Dominant T- and B-cell epitopes in an autoantigen linked to Chagas' disease.

Abstract

In Chagas' disease caused by Trypanosoma cruzi, a paradigm of autoimmune disease, both autoantibodies and autoreactive T cells have been described. We have identified a novel dominant autoantigen, named Cha, recognized by the majority of sera from T. cruzi-infected humans and mice. We noted significant homologies between amino acids 120-129 of Cha, where the B-cell epitope maps, and an expressed sequence tag from T. cruzi, and also between amino acids 254-273 of Cha and a repeated amino acid sequence from the shed acute-phase antigen (SAPA) of T. cruzi.

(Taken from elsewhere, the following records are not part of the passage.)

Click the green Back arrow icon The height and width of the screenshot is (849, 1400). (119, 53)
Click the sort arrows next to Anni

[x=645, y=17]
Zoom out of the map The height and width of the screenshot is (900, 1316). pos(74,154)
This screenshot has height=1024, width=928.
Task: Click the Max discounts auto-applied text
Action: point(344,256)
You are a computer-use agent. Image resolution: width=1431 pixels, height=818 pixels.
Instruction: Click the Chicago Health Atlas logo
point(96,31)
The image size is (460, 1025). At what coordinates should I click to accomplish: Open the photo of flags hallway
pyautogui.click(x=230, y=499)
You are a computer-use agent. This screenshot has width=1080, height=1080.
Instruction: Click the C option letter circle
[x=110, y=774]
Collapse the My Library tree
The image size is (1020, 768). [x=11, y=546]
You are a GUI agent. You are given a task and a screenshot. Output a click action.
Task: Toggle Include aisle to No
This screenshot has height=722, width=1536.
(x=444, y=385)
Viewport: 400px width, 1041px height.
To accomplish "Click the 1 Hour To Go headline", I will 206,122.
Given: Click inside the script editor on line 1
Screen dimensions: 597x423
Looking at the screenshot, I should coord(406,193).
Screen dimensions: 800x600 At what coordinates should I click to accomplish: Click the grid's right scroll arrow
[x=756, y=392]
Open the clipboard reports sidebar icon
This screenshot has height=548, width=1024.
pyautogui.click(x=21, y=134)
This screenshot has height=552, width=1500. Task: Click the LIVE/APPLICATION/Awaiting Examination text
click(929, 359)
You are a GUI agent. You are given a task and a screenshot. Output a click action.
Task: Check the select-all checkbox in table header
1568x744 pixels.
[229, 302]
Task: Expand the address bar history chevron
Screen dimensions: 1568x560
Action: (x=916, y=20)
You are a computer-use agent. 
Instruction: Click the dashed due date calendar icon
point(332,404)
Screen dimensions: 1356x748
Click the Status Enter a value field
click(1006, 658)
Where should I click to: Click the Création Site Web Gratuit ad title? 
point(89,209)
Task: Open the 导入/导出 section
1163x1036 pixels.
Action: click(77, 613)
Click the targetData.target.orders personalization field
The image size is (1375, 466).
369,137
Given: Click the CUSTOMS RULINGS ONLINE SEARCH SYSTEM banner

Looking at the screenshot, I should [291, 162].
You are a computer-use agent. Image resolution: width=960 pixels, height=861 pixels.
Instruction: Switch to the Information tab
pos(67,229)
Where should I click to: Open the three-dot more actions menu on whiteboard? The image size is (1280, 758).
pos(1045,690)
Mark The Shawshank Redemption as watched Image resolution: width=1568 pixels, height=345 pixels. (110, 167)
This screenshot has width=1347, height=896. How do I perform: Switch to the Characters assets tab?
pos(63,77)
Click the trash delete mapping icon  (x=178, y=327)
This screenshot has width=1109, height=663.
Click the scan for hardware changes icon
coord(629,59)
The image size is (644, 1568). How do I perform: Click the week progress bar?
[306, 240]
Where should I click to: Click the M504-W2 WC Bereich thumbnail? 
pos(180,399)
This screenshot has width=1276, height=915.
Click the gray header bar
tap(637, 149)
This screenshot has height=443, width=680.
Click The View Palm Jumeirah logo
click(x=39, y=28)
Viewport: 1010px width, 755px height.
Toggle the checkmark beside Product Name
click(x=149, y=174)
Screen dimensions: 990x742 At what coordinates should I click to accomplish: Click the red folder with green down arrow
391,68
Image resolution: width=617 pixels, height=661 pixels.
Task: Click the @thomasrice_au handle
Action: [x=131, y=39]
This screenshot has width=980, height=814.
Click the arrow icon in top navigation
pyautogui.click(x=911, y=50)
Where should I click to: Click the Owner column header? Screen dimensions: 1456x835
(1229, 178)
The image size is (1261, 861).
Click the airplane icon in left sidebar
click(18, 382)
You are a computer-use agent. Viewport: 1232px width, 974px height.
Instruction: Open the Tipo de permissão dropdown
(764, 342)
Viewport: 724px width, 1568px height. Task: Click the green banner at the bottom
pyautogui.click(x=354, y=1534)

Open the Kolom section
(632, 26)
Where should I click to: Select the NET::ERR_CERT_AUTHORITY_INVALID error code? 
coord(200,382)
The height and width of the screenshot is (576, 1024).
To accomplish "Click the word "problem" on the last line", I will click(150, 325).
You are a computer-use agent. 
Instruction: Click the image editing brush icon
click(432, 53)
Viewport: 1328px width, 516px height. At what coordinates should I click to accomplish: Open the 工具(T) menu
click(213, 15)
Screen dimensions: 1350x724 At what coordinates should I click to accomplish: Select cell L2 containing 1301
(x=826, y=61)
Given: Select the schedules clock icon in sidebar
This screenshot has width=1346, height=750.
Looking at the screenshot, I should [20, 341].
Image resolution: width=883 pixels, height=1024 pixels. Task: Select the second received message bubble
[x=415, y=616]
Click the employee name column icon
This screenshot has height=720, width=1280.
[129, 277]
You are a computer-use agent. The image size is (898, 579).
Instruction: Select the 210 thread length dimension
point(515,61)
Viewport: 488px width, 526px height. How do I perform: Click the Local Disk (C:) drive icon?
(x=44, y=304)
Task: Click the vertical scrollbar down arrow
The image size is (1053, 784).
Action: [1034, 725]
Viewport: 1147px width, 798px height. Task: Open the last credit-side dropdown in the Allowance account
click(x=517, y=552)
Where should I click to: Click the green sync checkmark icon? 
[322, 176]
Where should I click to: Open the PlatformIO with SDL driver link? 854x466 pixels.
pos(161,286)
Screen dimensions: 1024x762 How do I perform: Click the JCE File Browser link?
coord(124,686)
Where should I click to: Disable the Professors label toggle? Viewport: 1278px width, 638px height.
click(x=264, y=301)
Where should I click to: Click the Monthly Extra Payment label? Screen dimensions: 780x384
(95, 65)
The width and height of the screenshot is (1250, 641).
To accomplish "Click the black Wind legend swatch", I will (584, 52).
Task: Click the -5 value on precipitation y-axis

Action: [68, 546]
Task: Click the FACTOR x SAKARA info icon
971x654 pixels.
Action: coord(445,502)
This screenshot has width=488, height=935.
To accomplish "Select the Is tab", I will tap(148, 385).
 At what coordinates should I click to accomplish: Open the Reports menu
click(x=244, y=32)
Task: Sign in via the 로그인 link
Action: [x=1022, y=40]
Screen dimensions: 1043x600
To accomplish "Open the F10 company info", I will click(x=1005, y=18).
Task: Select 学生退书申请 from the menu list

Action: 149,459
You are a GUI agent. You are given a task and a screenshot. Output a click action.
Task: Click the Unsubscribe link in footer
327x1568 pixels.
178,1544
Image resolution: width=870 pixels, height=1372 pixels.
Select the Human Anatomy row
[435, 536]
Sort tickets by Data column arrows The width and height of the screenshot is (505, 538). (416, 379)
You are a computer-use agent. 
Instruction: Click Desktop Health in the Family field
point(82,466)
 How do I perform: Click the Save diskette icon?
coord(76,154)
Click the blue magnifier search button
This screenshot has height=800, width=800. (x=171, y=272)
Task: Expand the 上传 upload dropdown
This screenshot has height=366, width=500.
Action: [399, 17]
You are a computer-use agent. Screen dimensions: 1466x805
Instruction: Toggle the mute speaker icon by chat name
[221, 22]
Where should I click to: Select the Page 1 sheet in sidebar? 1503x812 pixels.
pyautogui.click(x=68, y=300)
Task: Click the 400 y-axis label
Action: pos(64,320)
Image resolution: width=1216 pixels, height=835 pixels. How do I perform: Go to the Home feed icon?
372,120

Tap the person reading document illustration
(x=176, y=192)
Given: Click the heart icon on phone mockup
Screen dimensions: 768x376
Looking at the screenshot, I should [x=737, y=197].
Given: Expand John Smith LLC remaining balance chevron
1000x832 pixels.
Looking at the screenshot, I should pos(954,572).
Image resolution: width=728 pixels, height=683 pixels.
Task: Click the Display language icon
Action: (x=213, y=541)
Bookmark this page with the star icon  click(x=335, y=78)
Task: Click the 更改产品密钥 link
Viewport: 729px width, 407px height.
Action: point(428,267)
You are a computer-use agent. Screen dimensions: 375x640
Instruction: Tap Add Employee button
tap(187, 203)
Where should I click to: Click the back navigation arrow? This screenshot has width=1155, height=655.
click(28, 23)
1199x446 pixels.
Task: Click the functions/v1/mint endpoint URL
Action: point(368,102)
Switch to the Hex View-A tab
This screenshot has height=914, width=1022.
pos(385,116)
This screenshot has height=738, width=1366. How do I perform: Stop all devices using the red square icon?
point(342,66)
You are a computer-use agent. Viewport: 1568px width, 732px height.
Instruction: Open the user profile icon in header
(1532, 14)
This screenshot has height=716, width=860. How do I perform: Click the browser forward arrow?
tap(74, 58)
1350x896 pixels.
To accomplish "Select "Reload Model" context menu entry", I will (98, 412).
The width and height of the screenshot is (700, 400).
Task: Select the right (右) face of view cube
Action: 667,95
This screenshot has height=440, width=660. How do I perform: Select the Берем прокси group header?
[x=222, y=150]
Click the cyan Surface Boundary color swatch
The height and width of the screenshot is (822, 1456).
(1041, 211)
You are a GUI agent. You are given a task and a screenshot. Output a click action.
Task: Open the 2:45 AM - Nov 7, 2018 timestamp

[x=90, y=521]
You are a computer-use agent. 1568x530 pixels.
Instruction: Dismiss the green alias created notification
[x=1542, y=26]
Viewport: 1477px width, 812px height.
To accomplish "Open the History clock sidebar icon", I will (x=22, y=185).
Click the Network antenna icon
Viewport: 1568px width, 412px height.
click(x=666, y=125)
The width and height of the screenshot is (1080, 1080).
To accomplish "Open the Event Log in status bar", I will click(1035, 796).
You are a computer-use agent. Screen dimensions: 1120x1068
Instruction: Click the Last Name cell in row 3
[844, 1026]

Moreover, T. cruzi-infected mice contain autoreactive T cells that can cross-react with Cha and the SAPA homologous peptides. Transfer of T cells from infected mice triggered anti-Cha (120-129) Ab production in naive recipients. Interestingly, heart tissue sections from those adoptive transferred mice showed cardiac pathology similar to T. cruzi-infected mice. Our results demonstrate the presence of both T- and B-cell cross-reactive epitopes in the Cha antigen. This dual mimicry may lead to T/B cell cooperation and give rise to a pathological immunodominant response against Cha in T. cruzi infected animals.